Blaise Cendrars - Yolculuk Notları

Öylesine bunaldım ki dün caddeden karşıya geçeceğim, geçemedim. Ölüyorum sandım, kaldım öyle. Geri adım attım, yol veren kadın yüzüme anlamsız bir ifadeyle baktı, ne yapıyor lan bu der gibi. Kadın beni bekledi, ben şöyle bir gökyüzüne baktım. Kapkara bir şey, bazen bakılacak gibi değil. Damlalar düşüyor, moleküller hareket ediyor, onun da bir sürü işi var, hak vermek lazım. Her zaman gününde olmayabilir.

Kadın hala bekliyor ama yüzünde o anlardan birinin yaşandığını anladığına dair bir ifade belirdi. Gibi geldi bana. Geçtim sonra. Baktım; tren yolu yapılıyor. Duydum; stadyumdan sesler geliyor, Kadıköy aynı. Kadıköy yeni insanları tanımadıkça hep aynı.

Eh, okuduklarımı bir kenara attım. Cohen'ın biyografisi bu kafayla okunacak gibi değil. Ernst von Salomon'un Soruşturma'sı neredeyse 1000 sayfa, bir de kitabın olayı değişik; Almanların II. Dünya Savaşı arifesindeki siyasi-sosyal yapısının çok ince ayrıntıları var, araştırma yapa yapa okuyorum mevzuları anlayabilmek için.

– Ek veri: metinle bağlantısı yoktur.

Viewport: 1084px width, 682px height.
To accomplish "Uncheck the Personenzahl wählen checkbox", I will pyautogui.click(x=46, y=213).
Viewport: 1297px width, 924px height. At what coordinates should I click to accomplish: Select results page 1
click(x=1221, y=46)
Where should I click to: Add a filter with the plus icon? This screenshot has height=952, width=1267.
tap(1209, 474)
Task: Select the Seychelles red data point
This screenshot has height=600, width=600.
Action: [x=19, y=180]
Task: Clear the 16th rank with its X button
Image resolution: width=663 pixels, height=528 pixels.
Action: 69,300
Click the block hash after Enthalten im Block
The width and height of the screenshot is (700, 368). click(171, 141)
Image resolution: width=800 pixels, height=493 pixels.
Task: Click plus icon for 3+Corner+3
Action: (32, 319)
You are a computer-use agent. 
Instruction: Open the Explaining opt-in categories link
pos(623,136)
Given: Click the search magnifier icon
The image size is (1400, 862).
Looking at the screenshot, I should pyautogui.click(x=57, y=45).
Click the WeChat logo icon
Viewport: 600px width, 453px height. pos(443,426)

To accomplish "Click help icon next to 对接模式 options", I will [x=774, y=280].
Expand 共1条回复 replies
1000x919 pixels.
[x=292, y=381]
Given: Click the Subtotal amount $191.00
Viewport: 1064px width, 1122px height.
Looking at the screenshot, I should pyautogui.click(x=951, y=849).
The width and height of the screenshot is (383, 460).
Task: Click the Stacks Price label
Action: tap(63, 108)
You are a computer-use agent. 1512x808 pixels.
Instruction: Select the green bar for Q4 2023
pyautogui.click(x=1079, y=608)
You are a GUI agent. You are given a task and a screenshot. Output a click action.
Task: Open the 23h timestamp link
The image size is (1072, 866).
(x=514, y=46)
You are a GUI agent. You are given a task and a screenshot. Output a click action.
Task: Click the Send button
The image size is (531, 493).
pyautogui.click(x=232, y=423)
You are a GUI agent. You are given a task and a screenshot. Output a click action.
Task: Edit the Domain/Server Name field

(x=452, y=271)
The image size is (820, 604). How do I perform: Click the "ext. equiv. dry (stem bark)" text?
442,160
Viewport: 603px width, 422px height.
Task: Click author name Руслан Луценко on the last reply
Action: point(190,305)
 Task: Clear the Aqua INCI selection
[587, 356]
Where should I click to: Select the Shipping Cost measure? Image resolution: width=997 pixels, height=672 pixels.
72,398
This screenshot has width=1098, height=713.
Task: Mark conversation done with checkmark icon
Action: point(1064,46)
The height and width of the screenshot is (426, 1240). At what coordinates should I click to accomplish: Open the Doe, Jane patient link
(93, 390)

Neyse, onlar beni öldürmeden hemen yolla, yolculukla, yolsuzluğumla alakalı bir şeyler okumalıyım derken Paterson'ı izledim iyi mi, ulan bunların içimi ferahlatması gerekiyordu? Kim demiş, kendi kendime uydurdum mutlu olmam gerektiğini. Ben bu filmi beş defa, on defa daha izlerim sanırım. İçimi ferahlattı ya, mutsuzluğu da uyduruyorum bir yandan ki üretebileyim. Yeni şarkılar çıksın, yeni öyküler düzeyim, yeni bir şeyler yapayım. Ebru kursuna başlayayım, raks edeyim; mesela tango. Tamam, değişim içten başlayacak falan, eyvallah da her zaman olacak iş mi bu? Değil, o zaman bir uçurtma uçurayım diye sahile gittim bugün. Uçurtma satıcıları gelmemiş. Geçtim artık ondan bundan. Şikayetçi değilim, sıkıntım biricik ama bazen söküp atasım geliyor. Kitap okuyorum ben de, kitabın biçimlendirdiği bu yeni teselliye ne ad koyayım?

Deniz.

Cendrars'ın deniz yolculukları kartpostallara yazılmış şiirlerde sabit. "'Şiiri önce yaşamak gerek - yazılması fazlalıktır.'" (s. 17) Yaşadıklarını paylaşmak istediği için dostlarına yolladığı kartlara yazıverir şiirlerini. Satie, Cocteau, Dos Passos, Apollinaire, Miller yakın dostlarıdır, şiirlerde bazılarının adına rastlanır.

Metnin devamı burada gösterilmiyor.